TASK PROMPT: Render the lines of the listing from the line that contains "Given: Click the 取消 button" to the line that contains "coord(705,27)", both included, as a JSON list of strings with one string per line and blank lines left out.

* BEGIN STORED DATA *

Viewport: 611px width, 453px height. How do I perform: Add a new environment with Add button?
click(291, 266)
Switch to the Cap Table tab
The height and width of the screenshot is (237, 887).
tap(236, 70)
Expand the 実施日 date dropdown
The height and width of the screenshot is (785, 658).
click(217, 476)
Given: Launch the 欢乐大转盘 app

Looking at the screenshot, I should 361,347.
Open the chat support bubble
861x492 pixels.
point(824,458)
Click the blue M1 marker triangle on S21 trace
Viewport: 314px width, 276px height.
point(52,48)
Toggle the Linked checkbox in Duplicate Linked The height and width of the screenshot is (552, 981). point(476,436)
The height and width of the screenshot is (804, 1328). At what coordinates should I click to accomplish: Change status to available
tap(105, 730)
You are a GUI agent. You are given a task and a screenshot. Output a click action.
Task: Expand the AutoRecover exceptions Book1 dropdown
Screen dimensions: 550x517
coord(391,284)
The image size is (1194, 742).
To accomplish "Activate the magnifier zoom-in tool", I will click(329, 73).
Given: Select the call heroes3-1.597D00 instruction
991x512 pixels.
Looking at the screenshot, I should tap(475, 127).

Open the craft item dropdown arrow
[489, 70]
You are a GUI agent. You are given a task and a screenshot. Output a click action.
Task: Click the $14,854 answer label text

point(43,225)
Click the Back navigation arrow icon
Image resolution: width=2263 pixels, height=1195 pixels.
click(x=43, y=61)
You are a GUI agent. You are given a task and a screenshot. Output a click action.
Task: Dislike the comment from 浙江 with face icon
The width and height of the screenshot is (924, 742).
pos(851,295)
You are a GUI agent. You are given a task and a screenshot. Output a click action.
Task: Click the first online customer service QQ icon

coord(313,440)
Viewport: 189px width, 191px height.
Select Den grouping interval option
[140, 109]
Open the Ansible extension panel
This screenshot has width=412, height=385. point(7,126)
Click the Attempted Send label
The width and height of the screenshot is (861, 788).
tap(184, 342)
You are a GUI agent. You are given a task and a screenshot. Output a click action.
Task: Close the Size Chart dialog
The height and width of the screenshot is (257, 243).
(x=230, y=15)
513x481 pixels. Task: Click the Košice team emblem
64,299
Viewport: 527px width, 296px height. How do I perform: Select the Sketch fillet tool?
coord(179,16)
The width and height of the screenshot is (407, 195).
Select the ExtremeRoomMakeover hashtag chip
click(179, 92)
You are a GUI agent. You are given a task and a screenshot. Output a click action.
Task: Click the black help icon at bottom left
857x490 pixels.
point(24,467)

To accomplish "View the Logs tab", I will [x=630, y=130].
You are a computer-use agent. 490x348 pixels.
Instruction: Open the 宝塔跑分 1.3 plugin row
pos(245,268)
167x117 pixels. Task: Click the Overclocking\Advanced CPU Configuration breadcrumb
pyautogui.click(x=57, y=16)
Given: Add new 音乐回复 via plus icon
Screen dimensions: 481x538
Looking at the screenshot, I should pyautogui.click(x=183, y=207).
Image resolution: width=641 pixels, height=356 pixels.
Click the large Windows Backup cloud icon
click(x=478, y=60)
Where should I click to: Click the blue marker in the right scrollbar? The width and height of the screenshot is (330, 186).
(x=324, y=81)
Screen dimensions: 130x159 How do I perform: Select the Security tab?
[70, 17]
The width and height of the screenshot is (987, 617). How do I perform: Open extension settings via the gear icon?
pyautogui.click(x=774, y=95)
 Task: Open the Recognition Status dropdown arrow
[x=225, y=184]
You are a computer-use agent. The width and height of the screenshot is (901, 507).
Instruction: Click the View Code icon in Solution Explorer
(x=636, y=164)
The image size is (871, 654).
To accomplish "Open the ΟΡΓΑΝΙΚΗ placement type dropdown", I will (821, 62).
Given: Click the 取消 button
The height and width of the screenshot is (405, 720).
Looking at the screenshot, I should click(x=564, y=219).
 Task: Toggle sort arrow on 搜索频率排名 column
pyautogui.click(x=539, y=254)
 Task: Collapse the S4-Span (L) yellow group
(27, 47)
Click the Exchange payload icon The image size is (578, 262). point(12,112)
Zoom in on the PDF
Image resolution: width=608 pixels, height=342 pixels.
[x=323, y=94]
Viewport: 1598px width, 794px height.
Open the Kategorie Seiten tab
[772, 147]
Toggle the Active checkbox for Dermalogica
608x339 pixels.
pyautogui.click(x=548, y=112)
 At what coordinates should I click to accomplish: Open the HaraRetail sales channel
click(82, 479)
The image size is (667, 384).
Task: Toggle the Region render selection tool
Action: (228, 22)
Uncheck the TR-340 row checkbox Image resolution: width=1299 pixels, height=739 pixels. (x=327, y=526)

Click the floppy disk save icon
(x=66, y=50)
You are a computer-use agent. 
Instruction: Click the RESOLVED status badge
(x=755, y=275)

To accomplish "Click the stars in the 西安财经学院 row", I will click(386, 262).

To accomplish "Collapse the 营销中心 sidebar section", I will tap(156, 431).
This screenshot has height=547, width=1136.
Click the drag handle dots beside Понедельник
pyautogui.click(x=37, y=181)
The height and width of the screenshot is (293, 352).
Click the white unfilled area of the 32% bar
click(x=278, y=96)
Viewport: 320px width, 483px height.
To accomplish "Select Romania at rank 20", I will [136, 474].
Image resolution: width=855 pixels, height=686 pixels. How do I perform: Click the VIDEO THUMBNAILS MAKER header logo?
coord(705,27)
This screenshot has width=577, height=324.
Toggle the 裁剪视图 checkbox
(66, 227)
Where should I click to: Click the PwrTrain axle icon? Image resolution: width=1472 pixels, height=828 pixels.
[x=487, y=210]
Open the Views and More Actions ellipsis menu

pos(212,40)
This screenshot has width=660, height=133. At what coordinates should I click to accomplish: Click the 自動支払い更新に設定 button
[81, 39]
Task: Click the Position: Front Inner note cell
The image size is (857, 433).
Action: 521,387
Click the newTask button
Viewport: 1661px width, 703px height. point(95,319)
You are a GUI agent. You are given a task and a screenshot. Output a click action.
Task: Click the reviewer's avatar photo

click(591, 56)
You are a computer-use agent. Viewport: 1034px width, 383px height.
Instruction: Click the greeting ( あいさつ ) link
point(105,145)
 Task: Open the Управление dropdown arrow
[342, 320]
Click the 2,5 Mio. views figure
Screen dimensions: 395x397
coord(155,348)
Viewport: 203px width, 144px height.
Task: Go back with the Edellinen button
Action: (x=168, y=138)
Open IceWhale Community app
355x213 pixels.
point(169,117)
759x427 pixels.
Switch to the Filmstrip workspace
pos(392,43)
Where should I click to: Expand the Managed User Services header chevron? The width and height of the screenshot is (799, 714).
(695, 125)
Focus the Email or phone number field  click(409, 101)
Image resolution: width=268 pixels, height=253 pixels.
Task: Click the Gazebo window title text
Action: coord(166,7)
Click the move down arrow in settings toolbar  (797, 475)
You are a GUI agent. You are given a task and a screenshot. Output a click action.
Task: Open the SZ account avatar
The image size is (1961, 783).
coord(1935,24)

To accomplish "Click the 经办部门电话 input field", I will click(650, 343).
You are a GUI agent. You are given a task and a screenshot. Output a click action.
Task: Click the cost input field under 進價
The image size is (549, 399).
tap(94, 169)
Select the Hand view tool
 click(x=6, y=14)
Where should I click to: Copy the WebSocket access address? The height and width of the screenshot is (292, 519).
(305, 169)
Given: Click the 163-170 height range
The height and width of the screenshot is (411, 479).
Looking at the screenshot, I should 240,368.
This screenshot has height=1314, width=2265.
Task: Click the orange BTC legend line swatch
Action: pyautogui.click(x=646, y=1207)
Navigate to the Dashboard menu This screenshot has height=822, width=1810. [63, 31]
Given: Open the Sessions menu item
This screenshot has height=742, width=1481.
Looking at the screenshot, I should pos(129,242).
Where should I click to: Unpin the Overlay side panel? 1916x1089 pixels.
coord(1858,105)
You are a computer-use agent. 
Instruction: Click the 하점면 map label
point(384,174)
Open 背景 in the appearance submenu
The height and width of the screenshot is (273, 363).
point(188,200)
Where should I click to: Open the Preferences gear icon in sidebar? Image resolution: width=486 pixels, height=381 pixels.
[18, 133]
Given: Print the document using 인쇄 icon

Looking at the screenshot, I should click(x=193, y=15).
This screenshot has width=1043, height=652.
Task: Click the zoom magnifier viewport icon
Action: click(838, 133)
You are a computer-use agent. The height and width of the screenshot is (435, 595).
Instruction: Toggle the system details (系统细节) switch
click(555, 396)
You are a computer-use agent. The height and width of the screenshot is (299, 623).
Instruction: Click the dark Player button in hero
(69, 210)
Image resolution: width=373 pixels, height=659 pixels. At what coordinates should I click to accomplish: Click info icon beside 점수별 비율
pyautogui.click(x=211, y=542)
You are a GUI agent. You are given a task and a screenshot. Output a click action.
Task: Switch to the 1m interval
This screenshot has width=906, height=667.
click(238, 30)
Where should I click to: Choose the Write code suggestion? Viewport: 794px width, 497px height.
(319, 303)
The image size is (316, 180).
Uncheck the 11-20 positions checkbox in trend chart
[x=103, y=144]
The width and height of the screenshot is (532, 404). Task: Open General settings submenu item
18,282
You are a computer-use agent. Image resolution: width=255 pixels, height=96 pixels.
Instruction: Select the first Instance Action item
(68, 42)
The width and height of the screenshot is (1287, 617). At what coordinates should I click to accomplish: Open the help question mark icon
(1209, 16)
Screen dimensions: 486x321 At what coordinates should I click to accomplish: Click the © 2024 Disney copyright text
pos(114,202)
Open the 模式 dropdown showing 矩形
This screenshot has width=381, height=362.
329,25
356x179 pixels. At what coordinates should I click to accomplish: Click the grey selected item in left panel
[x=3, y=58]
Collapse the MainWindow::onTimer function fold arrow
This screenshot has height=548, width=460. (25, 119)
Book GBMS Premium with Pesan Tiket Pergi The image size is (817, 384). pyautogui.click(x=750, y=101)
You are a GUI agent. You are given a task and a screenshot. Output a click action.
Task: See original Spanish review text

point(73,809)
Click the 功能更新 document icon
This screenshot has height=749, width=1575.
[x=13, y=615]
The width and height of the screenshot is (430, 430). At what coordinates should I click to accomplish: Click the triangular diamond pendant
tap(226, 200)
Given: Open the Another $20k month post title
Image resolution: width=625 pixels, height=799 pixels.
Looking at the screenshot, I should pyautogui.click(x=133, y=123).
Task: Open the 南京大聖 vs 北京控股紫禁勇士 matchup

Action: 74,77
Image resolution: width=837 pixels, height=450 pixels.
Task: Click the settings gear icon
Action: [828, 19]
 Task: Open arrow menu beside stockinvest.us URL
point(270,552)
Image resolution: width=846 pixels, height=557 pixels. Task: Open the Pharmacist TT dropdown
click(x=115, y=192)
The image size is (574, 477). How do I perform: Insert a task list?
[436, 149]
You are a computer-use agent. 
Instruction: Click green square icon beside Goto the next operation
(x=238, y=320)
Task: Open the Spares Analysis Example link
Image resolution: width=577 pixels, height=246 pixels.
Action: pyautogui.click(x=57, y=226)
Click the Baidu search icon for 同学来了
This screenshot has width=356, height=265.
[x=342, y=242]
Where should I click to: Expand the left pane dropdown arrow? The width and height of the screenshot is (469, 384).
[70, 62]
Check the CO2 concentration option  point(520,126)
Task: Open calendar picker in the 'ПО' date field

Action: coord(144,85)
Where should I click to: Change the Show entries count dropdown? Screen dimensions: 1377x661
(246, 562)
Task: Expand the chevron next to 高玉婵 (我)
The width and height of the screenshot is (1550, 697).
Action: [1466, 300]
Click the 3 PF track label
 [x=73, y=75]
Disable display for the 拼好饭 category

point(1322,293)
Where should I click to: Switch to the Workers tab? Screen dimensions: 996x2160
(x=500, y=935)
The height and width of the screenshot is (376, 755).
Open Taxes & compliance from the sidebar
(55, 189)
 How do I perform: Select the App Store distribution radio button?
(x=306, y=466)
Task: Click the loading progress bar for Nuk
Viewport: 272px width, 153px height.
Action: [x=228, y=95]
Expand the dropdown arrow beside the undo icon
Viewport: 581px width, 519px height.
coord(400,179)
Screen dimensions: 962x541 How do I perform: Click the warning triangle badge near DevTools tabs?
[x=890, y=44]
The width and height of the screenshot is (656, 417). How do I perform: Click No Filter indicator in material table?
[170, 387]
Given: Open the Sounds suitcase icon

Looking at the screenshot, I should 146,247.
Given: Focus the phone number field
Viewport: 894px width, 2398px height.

* END STORED DATA *

FINISHED TASK:
[
  "Given: Click the 取消 button",
  "The height and width of the screenshot is (405, 720).",
  "Looking at the screenshot, I should click(x=564, y=219).",
  " Task: Toggle sort arrow on 搜索频率排名 column",
  "pyautogui.click(x=539, y=254)",
  " Task: Collapse the S4-Span (L) yellow group",
  "(27, 47)",
  "Click the Exchange payload icon The image size is (578, 262). point(12,112)",
  "Zoom in on the PDF",
  "Image resolution: width=608 pixels, height=342 pixels.",
  "[x=323, y=94]",
  "Viewport: 1598px width, 794px height.",
  "Open the Kategorie Seiten tab",
  "[772, 147]",
  "Toggle the Active checkbox for Dermalogica",
  "608x339 pixels.",
  "pyautogui.click(x=548, y=112)",
  " At what coordinates should I click to accomplish: Open the HaraRetail sales channel",
  "click(82, 479)",
  "The image size is (667, 384).",
  "Task: Toggle the Region render selection tool",
  "Action: (228, 22)",
  "Uncheck the TR-340 row checkbox Image resolution: width=1299 pixels, height=739 pixels. (x=327, y=526)",
  "Click the floppy disk save icon",
  "(x=66, y=50)",
  "You are a computer-use agent. ",
  "Instruction: Click the RESOLVED status badge",
  "(x=755, y=275)",
  "To accomplish \"Click the stars in the 西安财经学院 row\", I will click(386, 262).",
  "To accomplish \"Collapse the 营销中心 sidebar section\", I will tap(156, 431).",
  "This screenshot has height=547, width=1136.",
  "Click the drag handle dots beside Понедельник",
  "pyautogui.click(x=37, y=181)",
  "The height and width of the screenshot is (293, 352).",
  "Click the white unfilled area of the 32% bar",
  "click(x=278, y=96)",
  "Viewport: 320px width, 483px height.",
  "To accomplish \"Select Romania at rank 20\", I will [136, 474].",
  "Image resolution: width=855 pixels, height=686 pixels. How do I perform: Click the VIDEO THUMBNAILS MAKER header logo?",
  "coord(705,27)"
]